In embryonic cardiomyocytes, sarcoplasmic reticulum ( SR )‐derived Ca 2+ release is required to induce Ca 2+ oscillations for contraction and to control cardiac development through Ca 2+ ‐activated pathways. Here, our aim was to study how SR Ca 2+ release regulates cytosolic and nuclear Ca 2+ distribution and the subsequent effects on the Ca 2+ ‐dependent localization of class II a histone deacetylases ( HDAC ) and cardiac‐specific gene expression in embryonic cardiomyocytes. Confocal microscopy was used to study changes in Ca 2+ ‐distribution and localization of immunolabeled HDAC 4 and HDAC 5 upon changes in SR Ca 2+ release in mouse embryonic cardiomyocytes. Dynamics of translocation were also observed with a confocal microscope, using HDAC 5‐green fluorescent protein transfected myocytes. Expression of class II a HDAC s in differentiating myocytes and changes in cardiac‐specific gene expression were studied using real‐time quantitative PCR . Inhibition of SR Ca 2+ release caused a significant decrease in intranuclear Ca 2+ concentration, a rapid nuclear import of HDAC 5 and subnuclear redistribution of HDAC 4. Endogenous localization of HDAC 5 and HDAC 4 was mostly cytosolic and at the nuclear periphery, respectively.
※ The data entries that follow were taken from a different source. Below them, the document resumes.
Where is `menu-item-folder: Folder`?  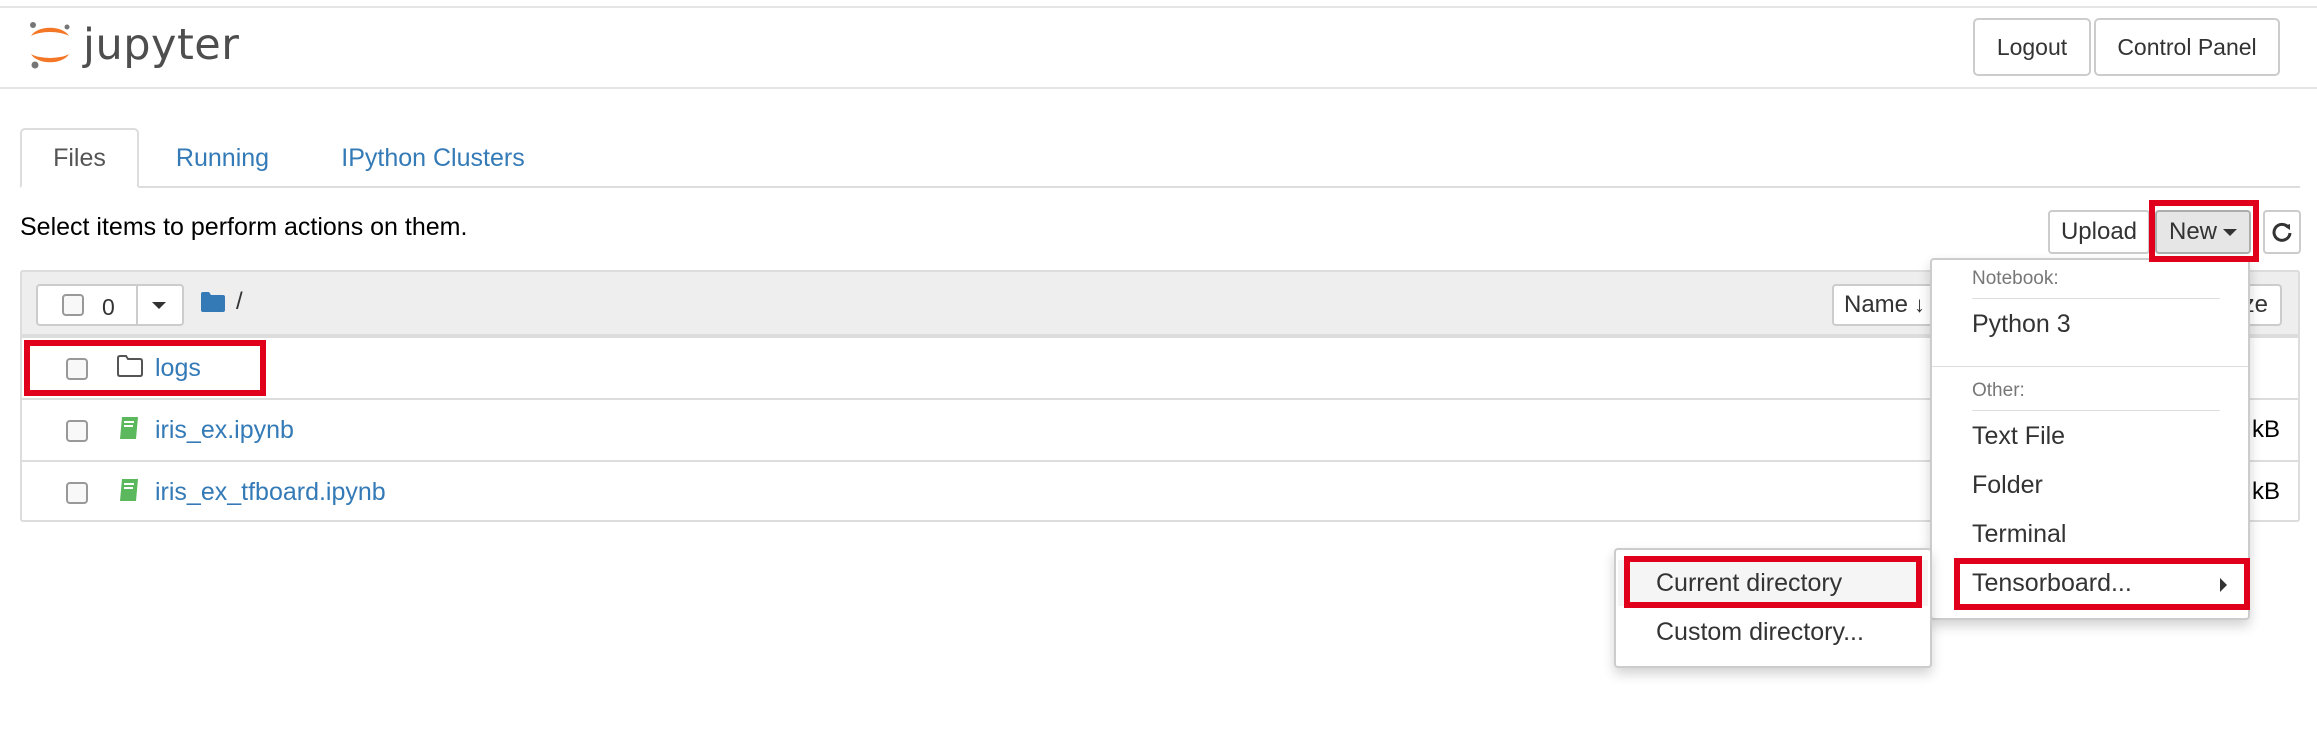 menu-item-folder: Folder is located at coordinates (2008, 486).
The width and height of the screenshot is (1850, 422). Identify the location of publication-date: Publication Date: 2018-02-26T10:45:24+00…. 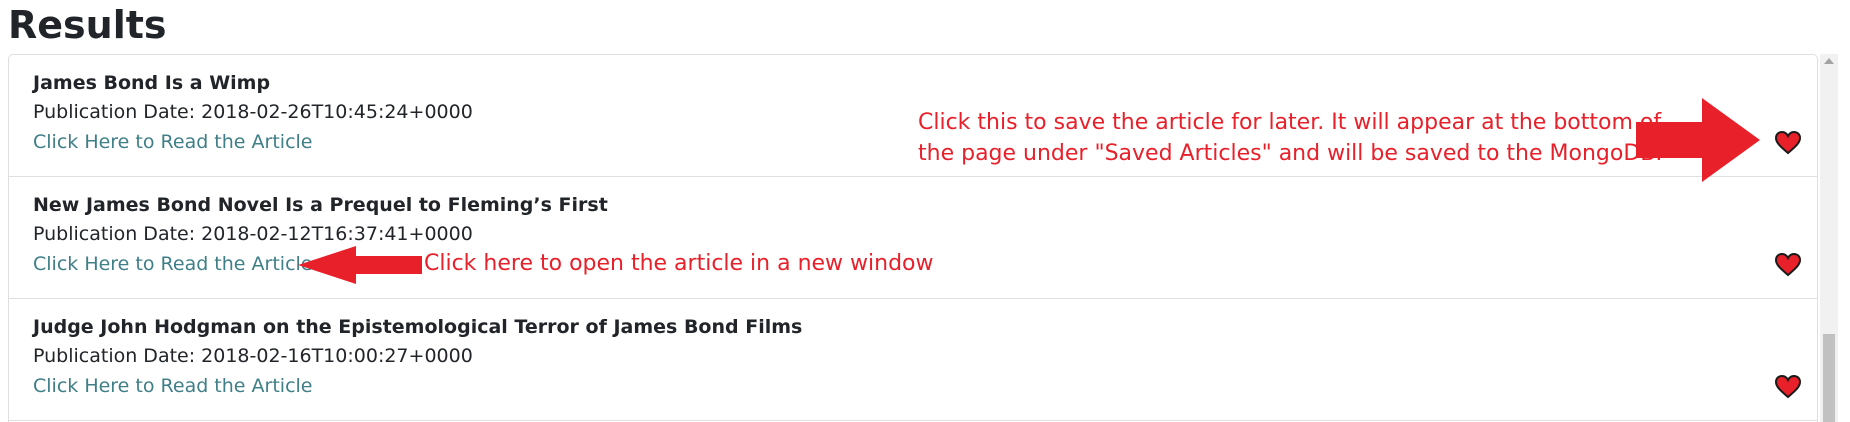
(253, 112).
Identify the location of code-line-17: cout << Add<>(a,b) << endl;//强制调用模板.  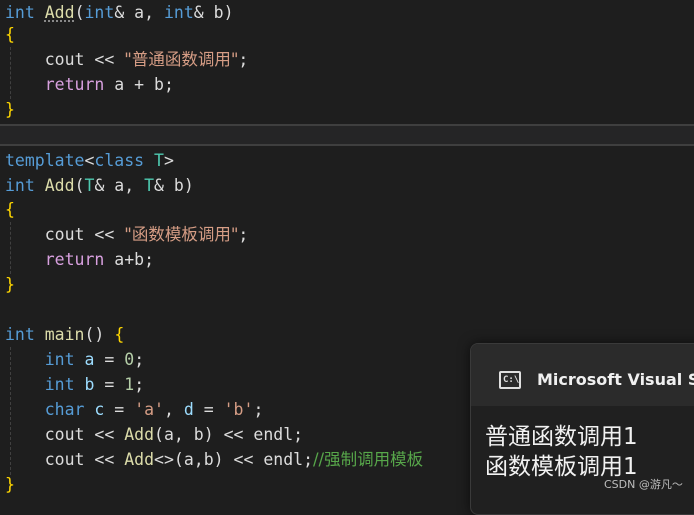
(214, 460).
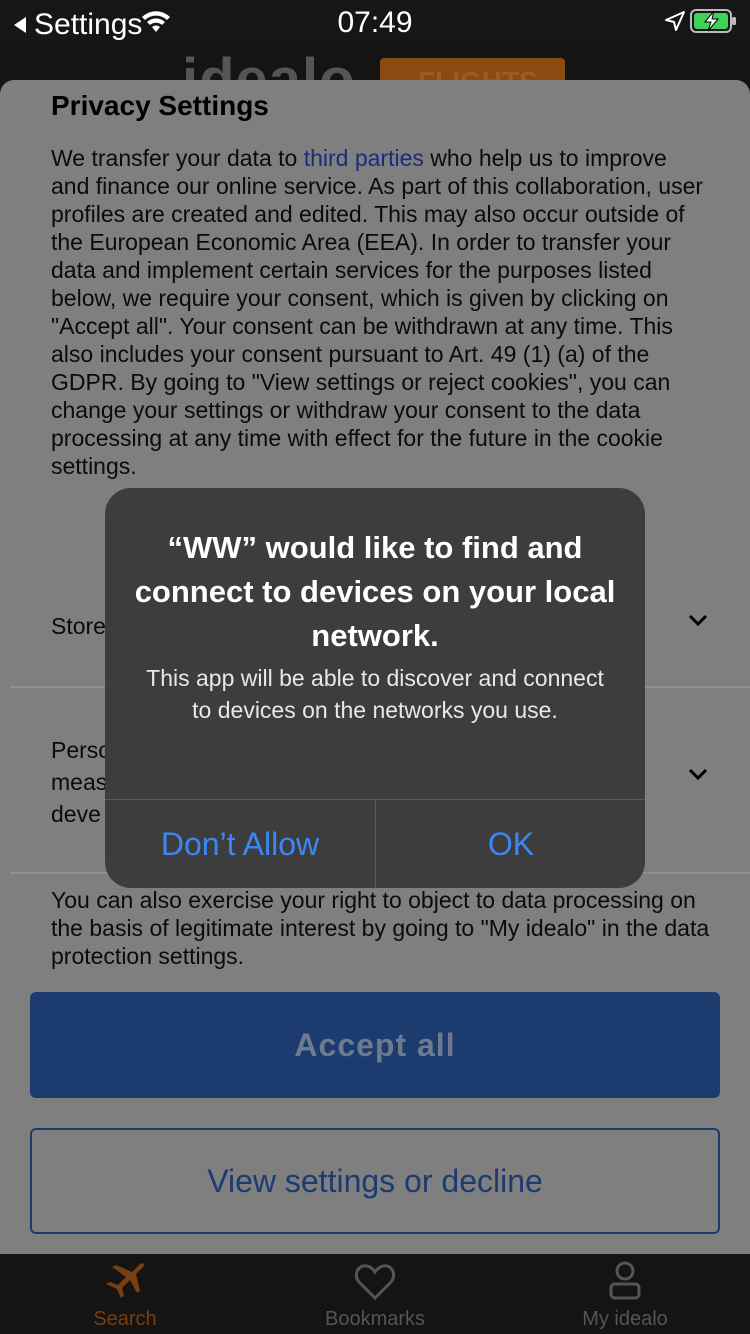 This screenshot has height=1334, width=750. What do you see at coordinates (375, 1181) in the screenshot?
I see `view-settings-button: View settings or decline` at bounding box center [375, 1181].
Downregulated expression of cardiac‐specific genes was also observed upon SR Ca 2+ release inhibition. Electrical stimulation of sarcolemmal Ca 2+ influx was not sufficient to rescue either the HDAC localization or the gene expression changes. SR Ca 2+ release controls subcellular Ca 2+ distribution and regulates localization of HDAC 4 and HDAC 5 in embryonic cardiomyocytes. Changes in SR Ca 2+ release also caused changes in expression of the developmental phase‐specific genes, which may be due to the changes in HDAC ‐localization.